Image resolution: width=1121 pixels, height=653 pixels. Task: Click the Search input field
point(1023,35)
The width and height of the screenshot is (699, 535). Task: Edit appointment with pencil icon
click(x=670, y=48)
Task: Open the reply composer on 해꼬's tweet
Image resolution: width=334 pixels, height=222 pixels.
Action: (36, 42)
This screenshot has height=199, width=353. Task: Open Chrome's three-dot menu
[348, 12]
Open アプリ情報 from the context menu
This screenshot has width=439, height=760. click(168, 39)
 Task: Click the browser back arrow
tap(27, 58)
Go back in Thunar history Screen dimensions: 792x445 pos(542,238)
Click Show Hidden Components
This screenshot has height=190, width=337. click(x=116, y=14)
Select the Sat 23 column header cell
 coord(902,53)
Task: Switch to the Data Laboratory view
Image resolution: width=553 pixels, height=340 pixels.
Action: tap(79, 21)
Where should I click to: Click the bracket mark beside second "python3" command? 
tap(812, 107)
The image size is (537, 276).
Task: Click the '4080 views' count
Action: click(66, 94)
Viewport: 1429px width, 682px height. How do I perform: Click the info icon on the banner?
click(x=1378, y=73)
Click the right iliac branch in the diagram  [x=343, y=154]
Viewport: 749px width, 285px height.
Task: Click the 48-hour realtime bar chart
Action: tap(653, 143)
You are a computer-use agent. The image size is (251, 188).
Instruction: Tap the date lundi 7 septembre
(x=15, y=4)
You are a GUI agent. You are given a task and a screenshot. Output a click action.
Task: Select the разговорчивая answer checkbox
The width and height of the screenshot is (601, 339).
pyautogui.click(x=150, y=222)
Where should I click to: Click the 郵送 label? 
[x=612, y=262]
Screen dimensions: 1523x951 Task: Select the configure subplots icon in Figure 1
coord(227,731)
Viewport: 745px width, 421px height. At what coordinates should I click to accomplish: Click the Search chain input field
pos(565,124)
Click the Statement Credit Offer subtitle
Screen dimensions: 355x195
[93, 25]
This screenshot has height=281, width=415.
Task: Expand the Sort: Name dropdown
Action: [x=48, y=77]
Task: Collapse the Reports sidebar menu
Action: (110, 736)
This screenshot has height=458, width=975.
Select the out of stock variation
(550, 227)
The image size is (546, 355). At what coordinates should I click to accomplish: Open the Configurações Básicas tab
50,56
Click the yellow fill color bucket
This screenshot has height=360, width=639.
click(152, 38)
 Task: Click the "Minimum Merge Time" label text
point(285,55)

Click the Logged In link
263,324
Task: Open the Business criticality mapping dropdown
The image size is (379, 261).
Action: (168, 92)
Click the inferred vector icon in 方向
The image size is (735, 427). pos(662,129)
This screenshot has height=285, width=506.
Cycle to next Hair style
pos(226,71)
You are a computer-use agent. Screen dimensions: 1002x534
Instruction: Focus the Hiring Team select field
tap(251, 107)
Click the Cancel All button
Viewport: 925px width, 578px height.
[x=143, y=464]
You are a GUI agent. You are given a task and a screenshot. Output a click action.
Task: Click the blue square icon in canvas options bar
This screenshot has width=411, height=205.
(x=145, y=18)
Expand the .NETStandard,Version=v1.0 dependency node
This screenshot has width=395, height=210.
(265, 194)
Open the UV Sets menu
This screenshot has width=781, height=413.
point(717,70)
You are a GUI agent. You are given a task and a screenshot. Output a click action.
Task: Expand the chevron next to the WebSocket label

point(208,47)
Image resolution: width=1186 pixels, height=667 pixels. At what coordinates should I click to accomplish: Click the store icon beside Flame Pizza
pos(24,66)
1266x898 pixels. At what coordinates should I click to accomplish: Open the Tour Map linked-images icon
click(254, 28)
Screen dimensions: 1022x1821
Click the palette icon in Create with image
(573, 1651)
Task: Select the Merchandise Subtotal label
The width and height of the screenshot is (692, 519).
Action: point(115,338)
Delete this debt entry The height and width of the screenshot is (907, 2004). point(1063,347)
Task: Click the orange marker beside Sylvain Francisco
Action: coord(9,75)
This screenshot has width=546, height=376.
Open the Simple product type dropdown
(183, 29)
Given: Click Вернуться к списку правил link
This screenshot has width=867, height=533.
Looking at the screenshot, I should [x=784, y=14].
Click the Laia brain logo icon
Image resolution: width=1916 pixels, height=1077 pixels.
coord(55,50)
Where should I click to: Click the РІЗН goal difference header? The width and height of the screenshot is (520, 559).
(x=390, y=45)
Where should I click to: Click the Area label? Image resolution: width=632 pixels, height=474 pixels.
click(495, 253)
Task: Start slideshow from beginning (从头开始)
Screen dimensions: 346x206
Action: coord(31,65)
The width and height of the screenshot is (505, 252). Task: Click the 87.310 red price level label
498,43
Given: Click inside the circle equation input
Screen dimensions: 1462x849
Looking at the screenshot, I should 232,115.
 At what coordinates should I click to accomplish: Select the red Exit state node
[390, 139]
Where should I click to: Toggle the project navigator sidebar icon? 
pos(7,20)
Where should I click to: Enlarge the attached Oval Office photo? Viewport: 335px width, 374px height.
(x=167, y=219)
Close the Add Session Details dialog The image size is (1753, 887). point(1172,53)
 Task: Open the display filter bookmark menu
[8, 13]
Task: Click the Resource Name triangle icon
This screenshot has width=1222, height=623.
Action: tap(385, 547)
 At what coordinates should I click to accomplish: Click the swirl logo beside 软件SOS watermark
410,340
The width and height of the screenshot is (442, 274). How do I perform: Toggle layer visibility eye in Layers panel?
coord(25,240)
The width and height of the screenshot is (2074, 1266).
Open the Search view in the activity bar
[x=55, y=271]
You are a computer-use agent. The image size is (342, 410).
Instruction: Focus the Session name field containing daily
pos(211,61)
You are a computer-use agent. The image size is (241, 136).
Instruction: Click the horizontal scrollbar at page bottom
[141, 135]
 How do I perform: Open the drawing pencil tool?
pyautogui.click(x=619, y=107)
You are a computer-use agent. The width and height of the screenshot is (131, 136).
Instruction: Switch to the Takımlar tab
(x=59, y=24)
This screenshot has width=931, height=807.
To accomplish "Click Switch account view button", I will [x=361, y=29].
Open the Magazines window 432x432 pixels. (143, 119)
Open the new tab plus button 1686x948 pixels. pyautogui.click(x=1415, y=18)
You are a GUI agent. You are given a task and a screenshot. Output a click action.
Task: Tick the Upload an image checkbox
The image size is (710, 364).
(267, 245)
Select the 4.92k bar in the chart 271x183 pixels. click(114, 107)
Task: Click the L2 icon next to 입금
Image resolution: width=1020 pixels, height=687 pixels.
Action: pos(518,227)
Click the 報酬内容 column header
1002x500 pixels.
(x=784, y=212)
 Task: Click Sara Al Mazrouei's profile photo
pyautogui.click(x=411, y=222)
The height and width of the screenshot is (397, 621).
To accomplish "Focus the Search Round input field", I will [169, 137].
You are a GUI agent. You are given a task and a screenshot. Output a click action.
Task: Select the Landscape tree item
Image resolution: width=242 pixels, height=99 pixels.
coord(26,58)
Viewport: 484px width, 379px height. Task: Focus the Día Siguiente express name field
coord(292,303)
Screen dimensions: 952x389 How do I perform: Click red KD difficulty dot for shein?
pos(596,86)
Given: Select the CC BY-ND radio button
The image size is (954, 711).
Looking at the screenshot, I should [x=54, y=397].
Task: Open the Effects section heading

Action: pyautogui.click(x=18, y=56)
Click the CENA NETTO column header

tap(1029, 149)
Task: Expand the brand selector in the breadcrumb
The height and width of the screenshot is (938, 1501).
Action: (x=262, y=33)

_What the exercise asks_
Echo every one of the lines above, unchanged.

_Solution for this task_
Image resolution: width=1121 pixels, height=653 pixels. Task: Click the Search input field
point(1023,35)
The width and height of the screenshot is (699, 535). Task: Edit appointment with pencil icon
click(x=670, y=48)
Task: Open the reply composer on 해꼬's tweet
Image resolution: width=334 pixels, height=222 pixels.
Action: (36, 42)
This screenshot has height=199, width=353. Task: Open Chrome's three-dot menu
[348, 12]
Open アプリ情報 from the context menu
This screenshot has width=439, height=760. click(168, 39)
 Task: Click the browser back arrow
tap(27, 58)
Go back in Thunar history Screen dimensions: 792x445 pos(542,238)
Click Show Hidden Components
This screenshot has height=190, width=337. click(x=116, y=14)
Select the Sat 23 column header cell
 coord(902,53)
Task: Switch to the Data Laboratory view
Image resolution: width=553 pixels, height=340 pixels.
Action: tap(79, 21)
Where should I click to: Click the bracket mark beside second "python3" command? 
tap(812, 107)
The image size is (537, 276).
Task: Click the '4080 views' count
Action: click(66, 94)
Viewport: 1429px width, 682px height. How do I perform: Click the info icon on the banner?
click(x=1378, y=73)
Click the right iliac branch in the diagram  [x=343, y=154]
Viewport: 749px width, 285px height.
Task: Click the 48-hour realtime bar chart
Action: tap(653, 143)
You are a computer-use agent. The image size is (251, 188).
Instruction: Tap the date lundi 7 septembre
(x=15, y=4)
You are a GUI agent. You are given a task and a screenshot. Output a click action.
Task: Select the разговорчивая answer checkbox
The width and height of the screenshot is (601, 339).
pyautogui.click(x=150, y=222)
Where should I click to: Click the 郵送 label? 
[x=612, y=262]
Screen dimensions: 1523x951 Task: Select the configure subplots icon in Figure 1
coord(227,731)
Viewport: 745px width, 421px height. At what coordinates should I click to accomplish: Click the Search chain input field
pos(565,124)
Click the Statement Credit Offer subtitle
Screen dimensions: 355x195
[93, 25]
This screenshot has height=281, width=415.
Task: Expand the Sort: Name dropdown
Action: [x=48, y=77]
Task: Collapse the Reports sidebar menu
Action: (110, 736)
This screenshot has height=458, width=975.
Select the out of stock variation
(550, 227)
The image size is (546, 355). At what coordinates should I click to accomplish: Open the Configurações Básicas tab
50,56
Click the yellow fill color bucket
This screenshot has height=360, width=639.
click(152, 38)
 Task: Click the "Minimum Merge Time" label text
point(285,55)

Click the Logged In link
263,324
Task: Open the Business criticality mapping dropdown
The image size is (379, 261).
Action: (168, 92)
Click the inferred vector icon in 方向
The image size is (735, 427). pos(662,129)
This screenshot has height=285, width=506.
Cycle to next Hair style
pos(226,71)
You are a computer-use agent. Screen dimensions: 1002x534
Instruction: Focus the Hiring Team select field
tap(251, 107)
Click the Cancel All button
Viewport: 925px width, 578px height.
[x=143, y=464]
You are a GUI agent. You are given a task and a screenshot. Output a click action.
Task: Click the blue square icon in canvas options bar
This screenshot has width=411, height=205.
(x=145, y=18)
Expand the .NETStandard,Version=v1.0 dependency node
This screenshot has width=395, height=210.
(265, 194)
Open the UV Sets menu
This screenshot has width=781, height=413.
point(717,70)
You are a GUI agent. You are given a task and a screenshot. Output a click action.
Task: Expand the chevron next to the WebSocket label

point(208,47)
Image resolution: width=1186 pixels, height=667 pixels. At what coordinates should I click to accomplish: Click the store icon beside Flame Pizza
pos(24,66)
1266x898 pixels. At what coordinates should I click to accomplish: Open the Tour Map linked-images icon
click(254, 28)
Screen dimensions: 1022x1821
Click the palette icon in Create with image
(573, 1651)
Task: Select the Merchandise Subtotal label
The width and height of the screenshot is (692, 519).
Action: point(115,338)
Delete this debt entry The height and width of the screenshot is (907, 2004). point(1063,347)
Task: Click the orange marker beside Sylvain Francisco
Action: coord(9,75)
This screenshot has width=546, height=376.
Open the Simple product type dropdown
(183, 29)
Given: Click Вернуться к списку правил link
This screenshot has width=867, height=533.
Looking at the screenshot, I should [x=784, y=14].
Click the Laia brain logo icon
Image resolution: width=1916 pixels, height=1077 pixels.
coord(55,50)
Where should I click to: Click the РІЗН goal difference header? The width and height of the screenshot is (520, 559).
(x=390, y=45)
Where should I click to: Click the Area label? Image resolution: width=632 pixels, height=474 pixels.
click(495, 253)
Task: Start slideshow from beginning (从头开始)
Screen dimensions: 346x206
Action: coord(31,65)
The width and height of the screenshot is (505, 252). Task: Click the 87.310 red price level label
498,43
Given: Click inside the circle equation input
Screen dimensions: 1462x849
Looking at the screenshot, I should 232,115.
 At what coordinates should I click to accomplish: Select the red Exit state node
[390, 139]
Where should I click to: Toggle the project navigator sidebar icon? 
pos(7,20)
Where should I click to: Enlarge the attached Oval Office photo? Viewport: 335px width, 374px height.
(x=167, y=219)
Close the Add Session Details dialog The image size is (1753, 887). point(1172,53)
 Task: Open the display filter bookmark menu
[8, 13]
Task: Click the Resource Name triangle icon
This screenshot has width=1222, height=623.
Action: tap(385, 547)
 At what coordinates should I click to accomplish: Click the swirl logo beside 软件SOS watermark
410,340
The width and height of the screenshot is (442, 274). How do I perform: Toggle layer visibility eye in Layers panel?
coord(25,240)
The width and height of the screenshot is (2074, 1266).
Open the Search view in the activity bar
[x=55, y=271]
You are a computer-use agent. The image size is (342, 410).
Instruction: Focus the Session name field containing daily
pos(211,61)
You are a computer-use agent. The image size is (241, 136).
Instruction: Click the horizontal scrollbar at page bottom
[141, 135]
 How do I perform: Open the drawing pencil tool?
pyautogui.click(x=619, y=107)
You are a computer-use agent. The width and height of the screenshot is (131, 136).
Instruction: Switch to the Takımlar tab
(x=59, y=24)
This screenshot has width=931, height=807.
To accomplish "Click Switch account view button", I will [x=361, y=29].
Open the Magazines window 432x432 pixels. (143, 119)
Open the new tab plus button 1686x948 pixels. pyautogui.click(x=1415, y=18)
You are a GUI agent. You are given a task and a screenshot. Output a click action.
Task: Tick the Upload an image checkbox
The image size is (710, 364).
(267, 245)
Select the 4.92k bar in the chart 271x183 pixels. click(114, 107)
Task: Click the L2 icon next to 입금
Image resolution: width=1020 pixels, height=687 pixels.
Action: pos(518,227)
Click the 報酬内容 column header
1002x500 pixels.
(x=784, y=212)
 Task: Click Sara Al Mazrouei's profile photo
pyautogui.click(x=411, y=222)
The height and width of the screenshot is (397, 621).
To accomplish "Focus the Search Round input field", I will [169, 137].
You are a GUI agent. You are given a task and a screenshot. Output a click action.
Task: Select the Landscape tree item
Image resolution: width=242 pixels, height=99 pixels.
coord(26,58)
Viewport: 484px width, 379px height. Task: Focus the Día Siguiente express name field
coord(292,303)
Screen dimensions: 952x389 How do I perform: Click red KD difficulty dot for shein?
pos(596,86)
Given: Select the CC BY-ND radio button
The image size is (954, 711).
Looking at the screenshot, I should [x=54, y=397].
Task: Open the Effects section heading

Action: pyautogui.click(x=18, y=56)
Click the CENA NETTO column header

tap(1029, 149)
Task: Expand the brand selector in the breadcrumb
The height and width of the screenshot is (938, 1501).
Action: (x=262, y=33)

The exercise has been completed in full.